The Grace Jar #7

I find it difficult to believe that over two months have passed since I last wrote. I also find it amazing that God had begun to take me to a place where refilling my Grace Jar--a place where previously used grace was not enough--began only shortly before my world turned pear shaped.

On May 15, 2019 I first wrote, having only just realized, that my Grace Jar had been depleted. I had no grace to give, only grace to receive--if I would allow it. I began to journal my way through the emptiness. The questions that lingered just ahead of my thoughts. Then, three days later, my brother called to tell me that his cancer had returned in fury. That I needed to come to Georgia as quickly as I could.

Several times that evening as I headed up US 95 N, I burst into tears. Even though I had no idea at the time that the better part of the next three months would be spent with my brother, that I would watch him fade away in a swirl of chemo infusions and constant vomiting, and uncertainty, I somehow knew that life for the two of us had been irrevocably altered.

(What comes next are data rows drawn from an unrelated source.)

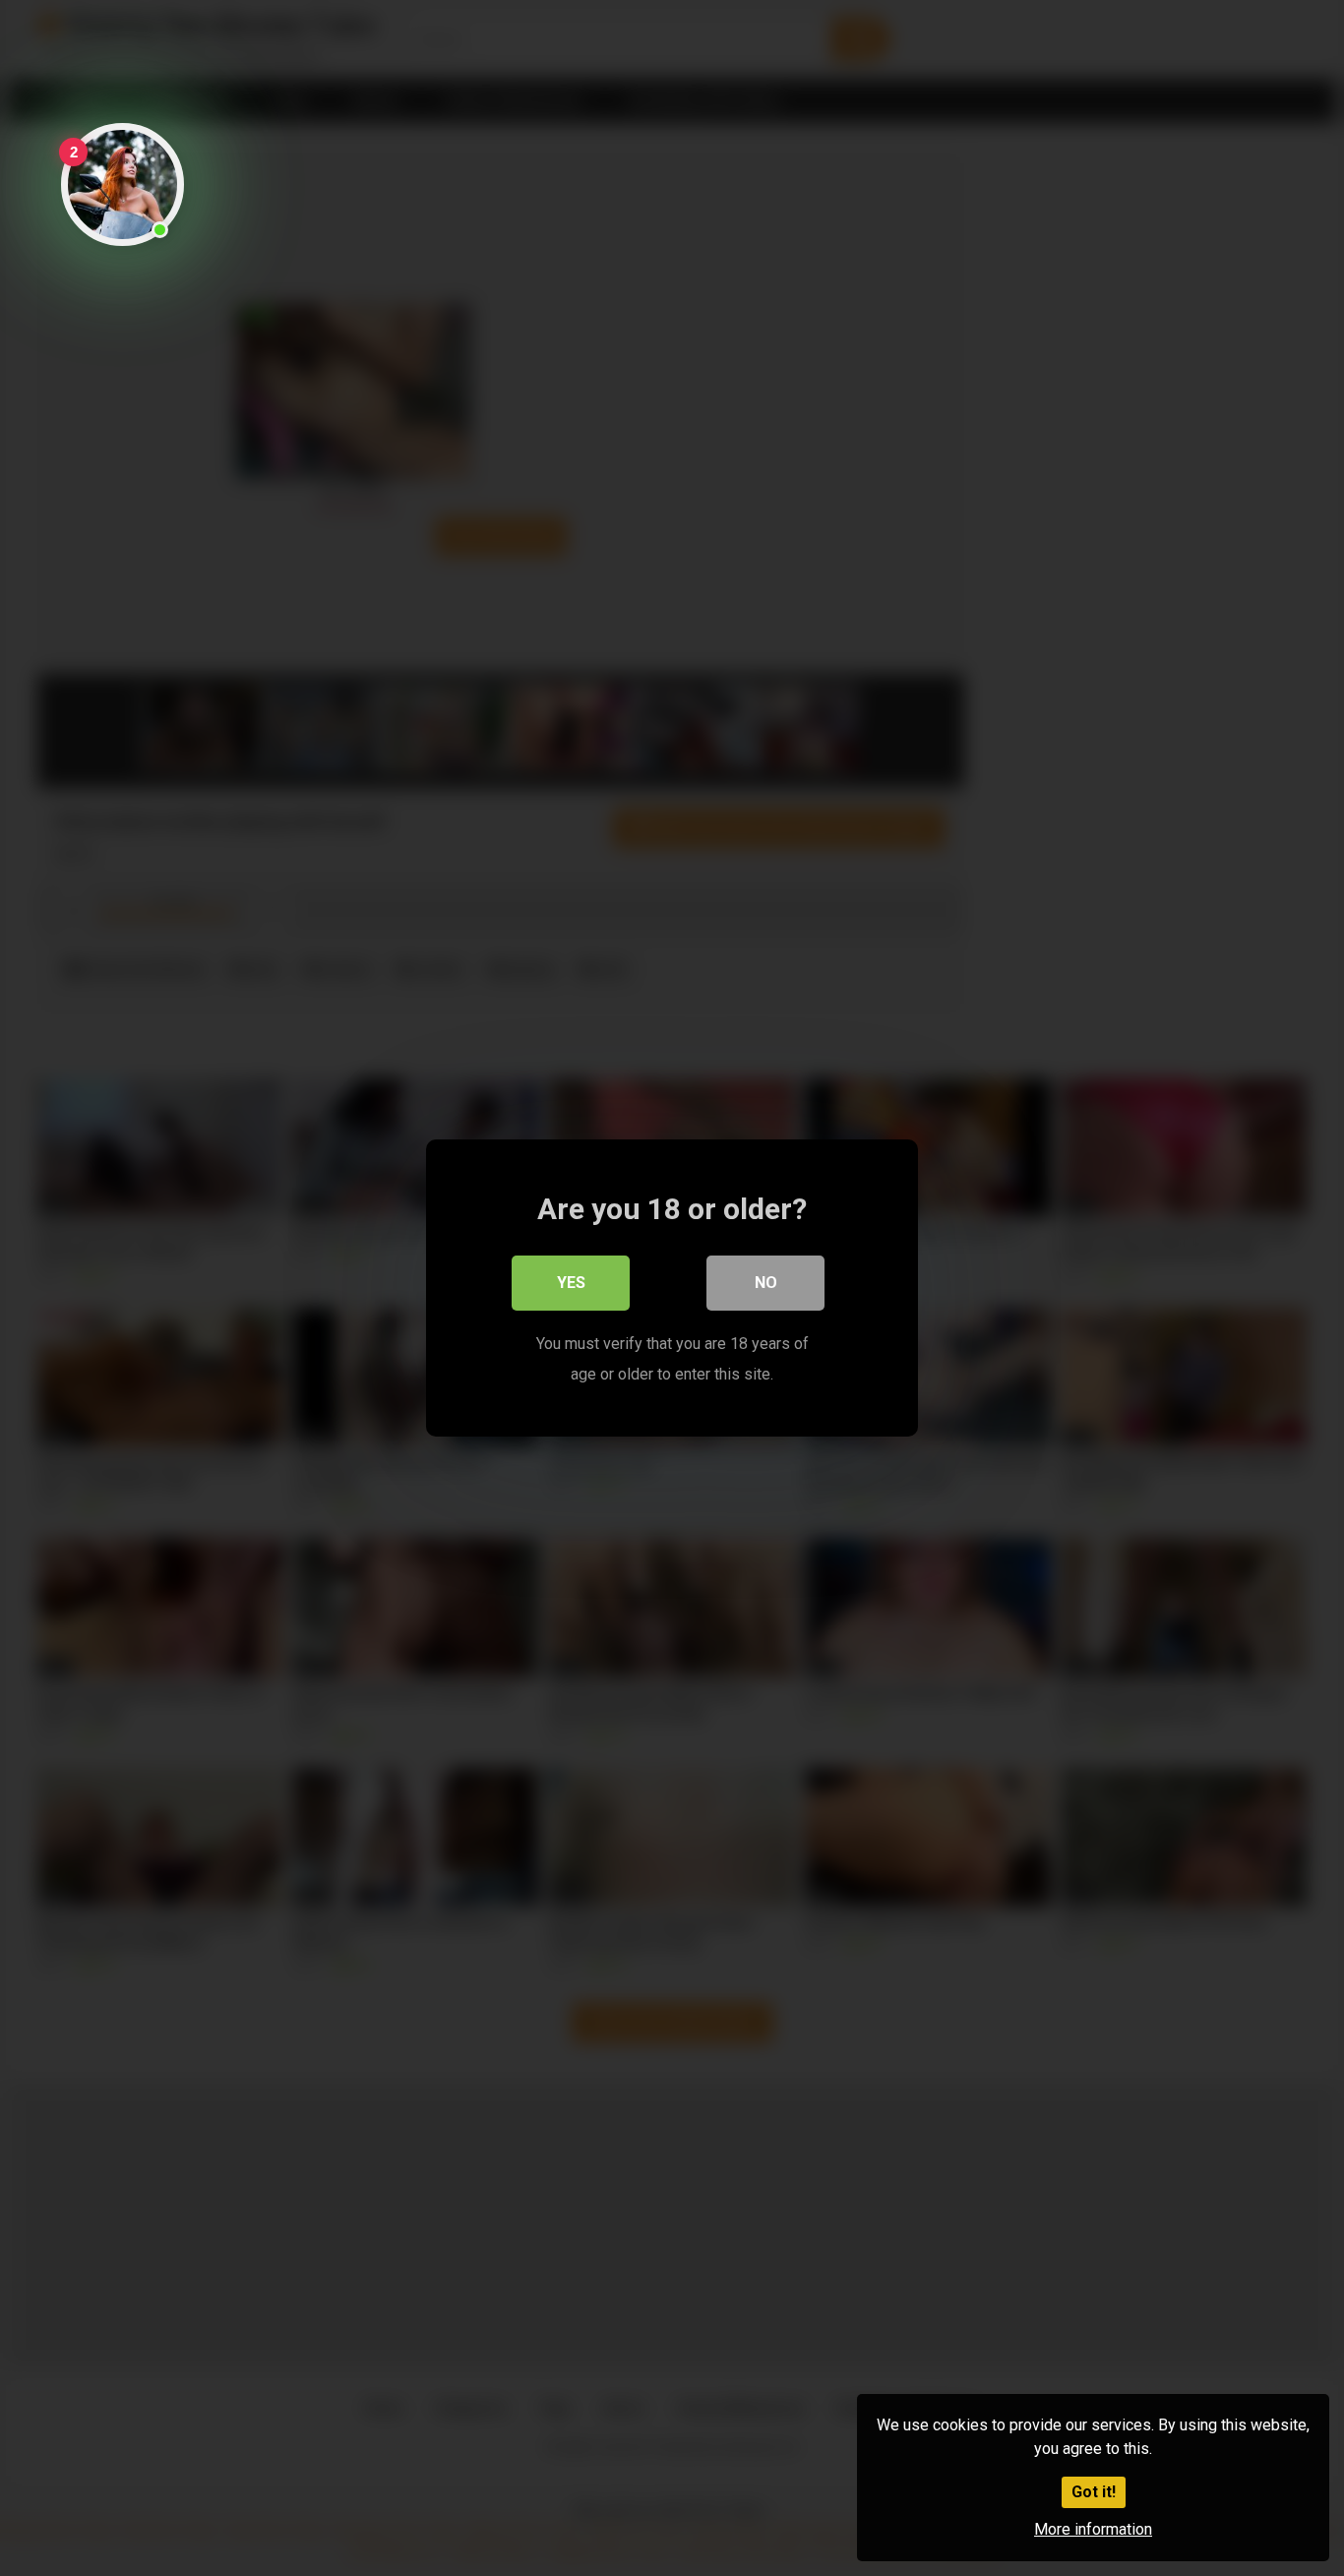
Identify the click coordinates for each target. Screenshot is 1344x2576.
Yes (571, 1282)
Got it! (1093, 2492)
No (766, 1282)
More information (1093, 2529)
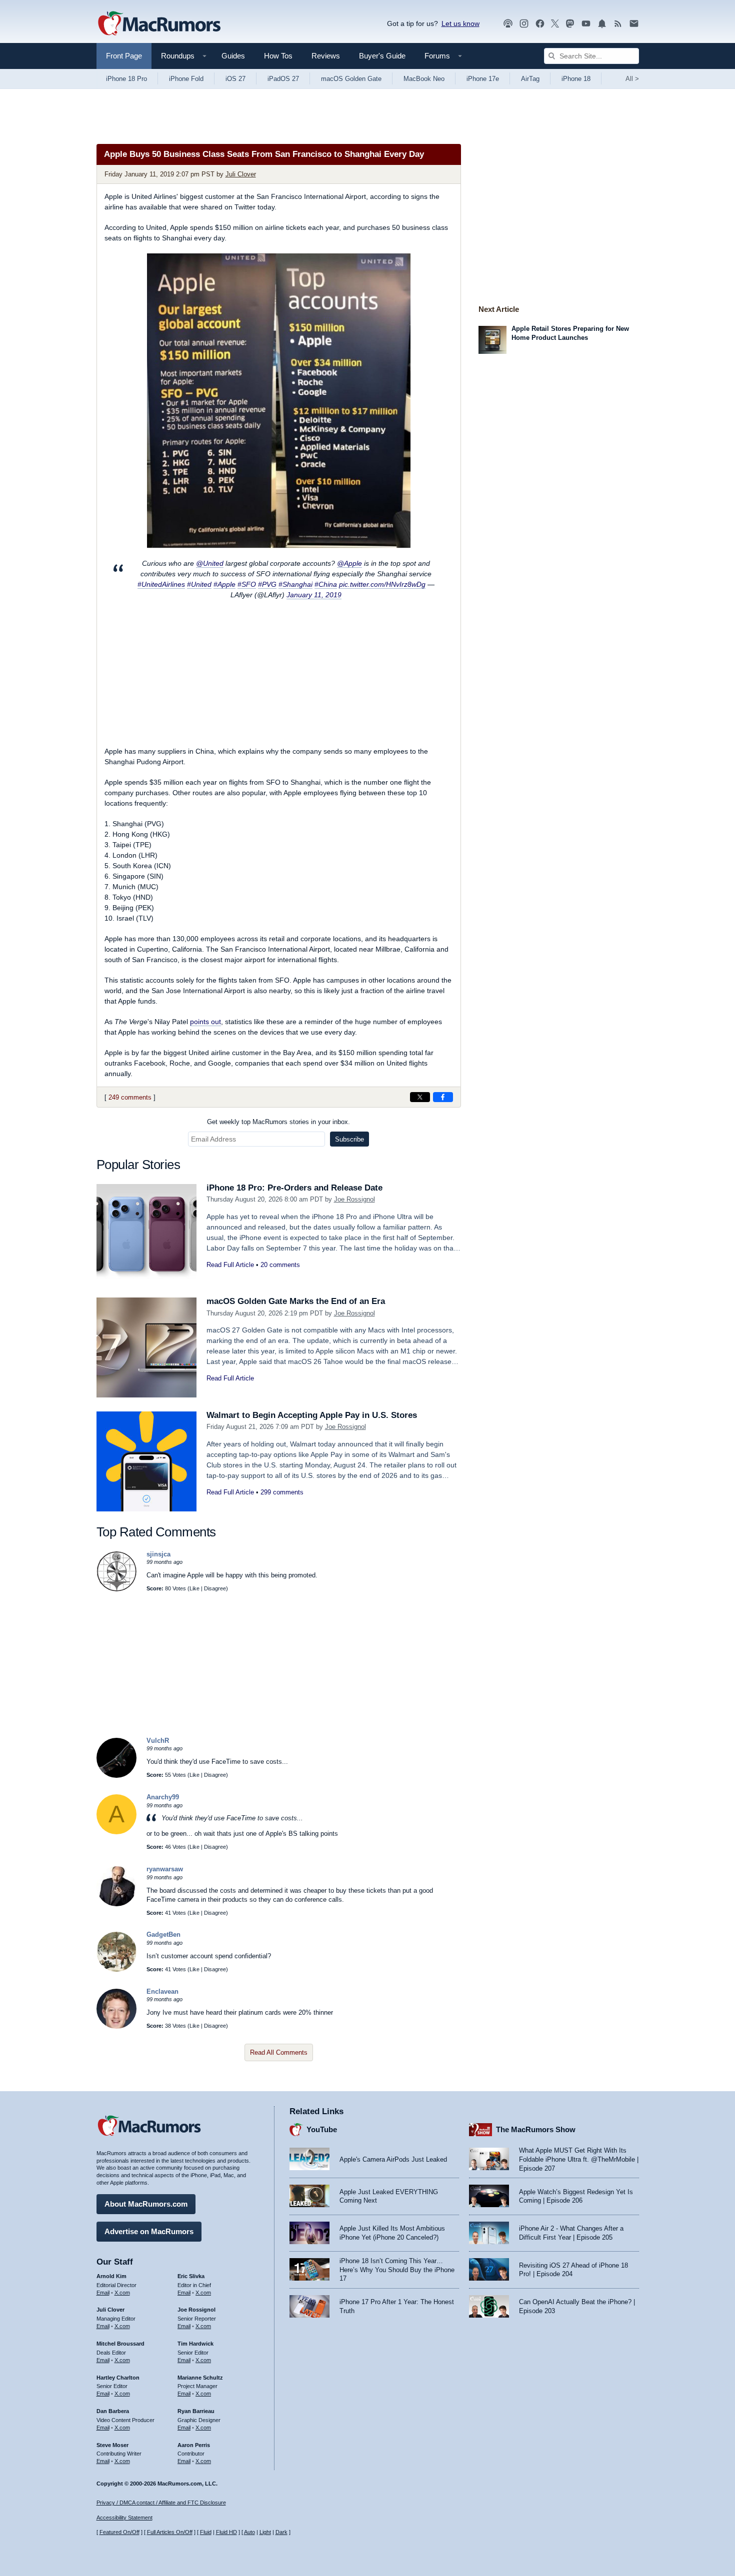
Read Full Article (230, 1265)
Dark (282, 2532)
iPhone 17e (482, 78)
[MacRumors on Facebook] (540, 23)
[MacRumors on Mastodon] (570, 23)
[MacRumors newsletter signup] (634, 23)
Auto (249, 2532)
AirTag (530, 78)
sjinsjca (158, 1554)
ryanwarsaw (164, 1869)
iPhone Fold (186, 78)
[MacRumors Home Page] (159, 24)
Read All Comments (279, 2052)
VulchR (157, 1740)
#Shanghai (295, 584)
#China (325, 584)
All (632, 78)
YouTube (321, 2129)
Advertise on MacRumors (149, 2231)
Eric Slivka (191, 2276)
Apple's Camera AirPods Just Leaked (393, 2159)
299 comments (282, 1492)
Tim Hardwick (196, 2344)
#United (199, 584)
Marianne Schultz (200, 2378)
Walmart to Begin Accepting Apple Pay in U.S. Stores (311, 1415)
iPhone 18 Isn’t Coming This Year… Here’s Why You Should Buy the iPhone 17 (397, 2269)
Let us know (461, 23)
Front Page (124, 55)
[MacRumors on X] (555, 23)
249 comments (130, 1097)
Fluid (206, 2532)
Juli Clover (241, 174)
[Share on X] (420, 1097)
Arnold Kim (111, 2276)
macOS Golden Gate (351, 78)
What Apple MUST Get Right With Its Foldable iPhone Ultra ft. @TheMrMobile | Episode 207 (578, 2159)
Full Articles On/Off (169, 2532)
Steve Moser (112, 2445)
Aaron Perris (194, 2445)
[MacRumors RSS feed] (618, 23)
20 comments (280, 1265)
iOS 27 (236, 78)
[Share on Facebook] (443, 1097)
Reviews (326, 55)
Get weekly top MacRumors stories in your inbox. (278, 1122)
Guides (233, 55)
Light (265, 2532)
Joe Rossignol (354, 1199)
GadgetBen (163, 1934)
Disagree (215, 1588)
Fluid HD (226, 2532)
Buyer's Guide (382, 55)
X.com (122, 2293)
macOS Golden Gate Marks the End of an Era (295, 1301)
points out (205, 1022)
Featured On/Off (120, 2532)
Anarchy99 (162, 1797)
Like (195, 1588)
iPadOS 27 (283, 78)
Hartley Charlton (118, 2378)
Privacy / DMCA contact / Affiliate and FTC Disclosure (161, 2503)
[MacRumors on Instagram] (524, 23)
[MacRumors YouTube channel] (586, 23)
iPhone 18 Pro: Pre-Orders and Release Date (294, 1188)
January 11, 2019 (314, 595)
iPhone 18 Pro (126, 78)
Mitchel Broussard (120, 2344)
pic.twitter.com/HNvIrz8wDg (382, 584)
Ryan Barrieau (196, 2411)
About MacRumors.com (146, 2204)
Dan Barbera (112, 2411)
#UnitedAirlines (161, 584)
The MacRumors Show (536, 2129)
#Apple (225, 584)
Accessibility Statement (124, 2518)
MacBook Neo (424, 78)
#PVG (267, 584)
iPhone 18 (576, 78)
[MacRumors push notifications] (602, 23)
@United (210, 563)
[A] (116, 1832)
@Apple (349, 563)
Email (103, 2293)
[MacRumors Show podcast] (508, 23)
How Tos (278, 55)
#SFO (247, 584)
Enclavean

My Grace Jar, nearly unnoticed during this time, filled slowly, even though, my perception at times was that God, even as He swirled around me, wasn't present. Or that He was, but He wasn't listening. Or that He listened, but He just didn't answer. Or that He answered, and I couldn't hear him over the din of traffic and hospital chatter and phone calls and decisions that needed to be made.

The oddest moment in the three months came an hour before my brother passed from this dreadful life to Glorious Life Eternal. I had watched all night as he suffered, as he gasped for breath. I had watched him draw his naked knees up to his naked chest (he wore only an adult diaper because his skin could take no more than that). I watched as his hands--long and pale and bony--reached for something only he could perceive. I listened as he spoke to someone I could not see over in the corner of the room near the door. Then, finally, as a modicum of peace fell over the room, I laid my weary head against the bed's protective railing and silently prayed, "God, if you are going to take him anyway, do it NOW."

Other than gasping, there was only silence.

"Are you even listening to me?" I asked.

My cell phone began to chime. One after the other, as if someone had sent a series of text messages, one sentence at a time. I sighed in frustration, then sat up straight and reached for my phone to discover that nearly a dozen or more people from all over my network of friends and family had texted to say, "God just placed you BIG TIME on my heart. I'm praying!"

Among those, friend Susan Simpson also sent a line from C.S. Lewis's The Voyage of the Dawn Treader:

But no one except Lucy knew that as it circled the mast it had whispered to her, "Courage, dear heart," and the voice, she felt sure, was Aslan's, and with the voice a delicious smell breathed in her face.

Grace comes in all measures. It comes with living and breathing. It comes with dying and the final sigh. It comes in the touch of friends, the love of family, and it comes in text messages.

Sometimes it comes in words penned a half a world away in 1952.

Yes, in those times when we are not certain that God hears, He does. He hears and He fills up the Grace Jar, even when we are not aware of its presence in our lives.